Monday, April 30, 2012

God answered my prayer tonight...

My cousin used to tell me that Android's weather forecast is kinda accurate. Predicted tonight will have crazy thunderstorm.

But tonight, was my last day seeing him, and we just dont know when i will have this chance to go out with him, like tonight, sitting at high benches, looking out to the dark sea with minimum lights, with some jazz music and no conversation. I really have enjoyed the time.

Is even lovelier when i get to get what i wanted from him, a BIG hug, just the two of us. Hugged. Cried. Wished. And kissed on forehead and cheek. It was never so comforting. It is really comforting to get what i wanted, and also to be in his hug, honestly. All his words for me, until now, is still ringing by my ears. It was just awesome that moment. But still, we just afraid to go on further.
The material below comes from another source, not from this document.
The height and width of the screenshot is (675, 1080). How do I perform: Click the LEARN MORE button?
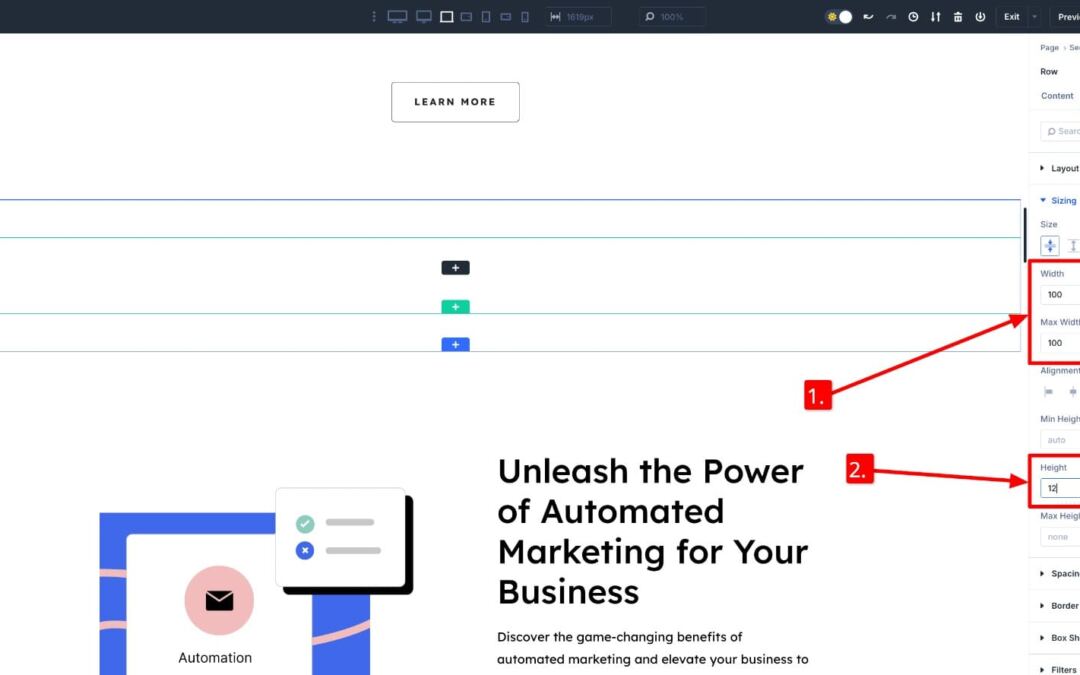tap(455, 102)
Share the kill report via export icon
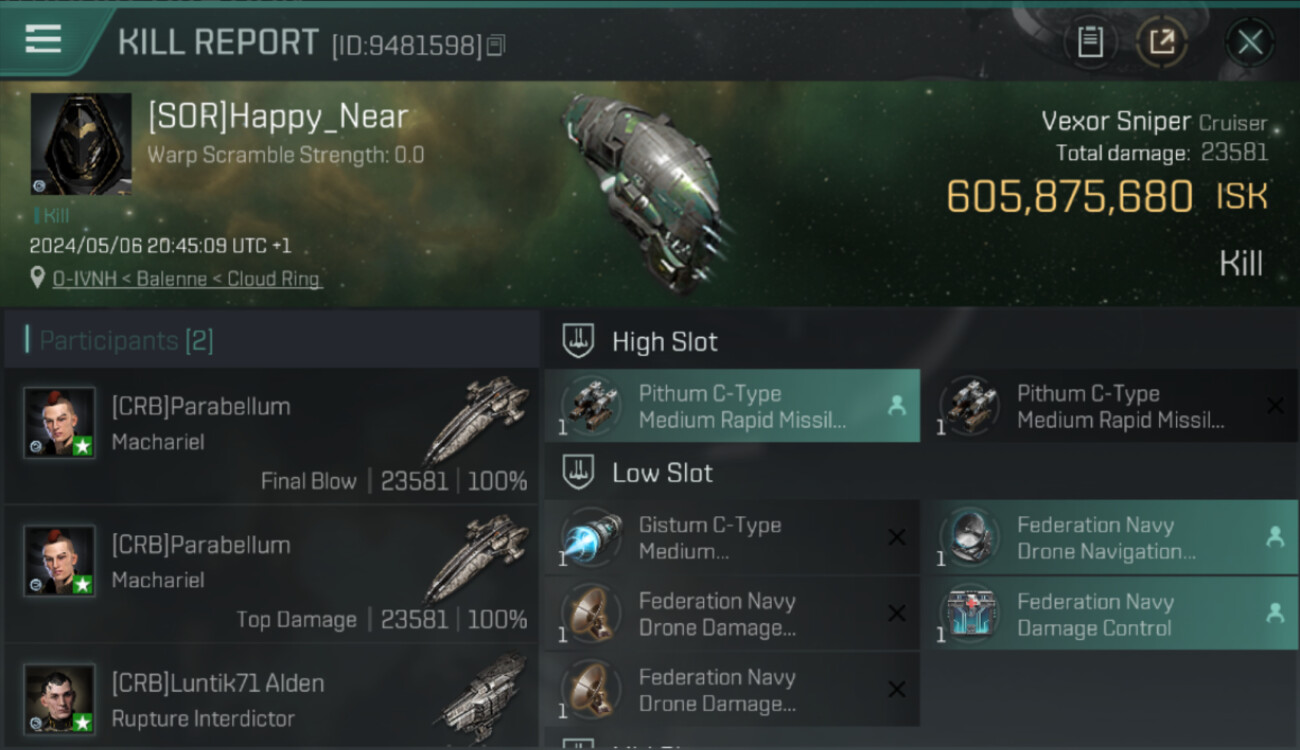This screenshot has height=750, width=1300. [1161, 42]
Maybe both also fear that we might give each other hope that pulls each other from progressing, because both were uncertain of the future. Dare not to give any empty promises.

I can only say, I will truly miss all the time when you turn up for every mess that i am in, and also be there when i really needed someone to stand strong for me. I really hope time had not ticked off that fast..

Tonight was simply a night to remember personally...Im gonna miss you hard enough, Vince...

Sunday, April 29, 2012

I Pray...

I Pray that tonight will be a good night, no rain please... I really need tonight to say the last goodbye. Please God, hear my prayer..

Saturday, April 28, 2012

Not anyone

Not anyone can help me out from feeling this bad now. Not even a clown. Was expecting a last meet up with you only tonight, but turned out that you have misunderstood, that most probably the whole gang is coming. Im not blaming you, because is true that this is the last weekend for you at this place this time. It just came to my mind, am I really the one who had over-thought you have feelings for me, or were you afraid that I might broke down in front of you again, or it really doesn't matter to meet or not to meet me up personally before you left? I just can't describe my feelings now.. I just can't. Not even a piece of tiramisu can sooth the feeling of losing you.. Im lost again.

Monday, April 16, 2012

Is the same feeling again...

I remember, i told you " Dont look back" when you told me how hard it is to make such decision. To be frank, when you said that you felt heavy hearted to leave, there are so much thing left behind that meant so much for you, i almost wanted to drop my tears again, remembering how painful it is to me as well.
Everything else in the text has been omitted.